Route information
- Existed: Proposed–present

Major junctions
- Tourist loop around Sitamarhi and Ayodhya

Location
- Country: India
- States: Bihar and Uttar Pradesh

Highway system
- Four lines

= Ram - Janaki Path =

Proposed National Highway between Sitamarhi and Ayodhya

Ram - Janaki Path (Devanagari: राम-जानकी पथ) is a proposed national highway in India between the two culturally tied cities of Sitamarhi and Ayodhya. It is also called as Ram - Janaki Marg. The project of this national highway aims to promote religious tourism of the Ramayana circuit and improve the transportation network in these areas. The length of the highway will be 240 kilometer long and its width will be 70 meter. It will pass through the states of Bihar and Uttar Pradesh. The estimated cost of the project is Rs 6155 crores. It is a four lines highway project. The project was approved by the Prime Minister Narendra Modi on the occasion of Ramnavami in the month of April in 2025.

== Description ==
The project for the Ram Janaki Path is divided into two stretches in states of Bihar and Uttar Pradesh.
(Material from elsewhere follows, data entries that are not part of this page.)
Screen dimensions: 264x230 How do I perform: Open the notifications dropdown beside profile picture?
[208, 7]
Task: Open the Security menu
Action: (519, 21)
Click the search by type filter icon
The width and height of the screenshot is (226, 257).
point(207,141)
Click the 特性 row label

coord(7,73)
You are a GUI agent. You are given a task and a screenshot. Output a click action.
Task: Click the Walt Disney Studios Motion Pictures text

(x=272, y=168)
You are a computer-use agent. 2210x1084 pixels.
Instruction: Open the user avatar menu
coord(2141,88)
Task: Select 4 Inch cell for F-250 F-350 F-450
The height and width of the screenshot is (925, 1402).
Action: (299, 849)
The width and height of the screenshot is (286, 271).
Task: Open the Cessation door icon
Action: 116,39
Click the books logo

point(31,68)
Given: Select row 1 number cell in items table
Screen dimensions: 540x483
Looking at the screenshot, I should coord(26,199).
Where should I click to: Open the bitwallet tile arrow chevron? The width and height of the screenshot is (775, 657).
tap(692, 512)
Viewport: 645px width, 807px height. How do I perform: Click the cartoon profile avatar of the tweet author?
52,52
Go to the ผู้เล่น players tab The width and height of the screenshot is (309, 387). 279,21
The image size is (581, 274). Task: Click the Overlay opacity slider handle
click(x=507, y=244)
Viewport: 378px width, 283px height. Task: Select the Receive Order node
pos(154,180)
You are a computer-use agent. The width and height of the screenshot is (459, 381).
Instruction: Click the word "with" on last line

The Union Minister for Road Transport and Highways, Nitin Gadkari, informed the Lok Sabha during the Budget session of 2025 in the month of March in the parliament of India that the two stretches of the project would be completed by May and December 2027 in states of Bihar and Uttar Pradesh respectively.

The project of the Ram Janaki Path highway is extended upto Bhithamore border near the Indo - Nepal border line in the Sitamarhi district of Bihar in India.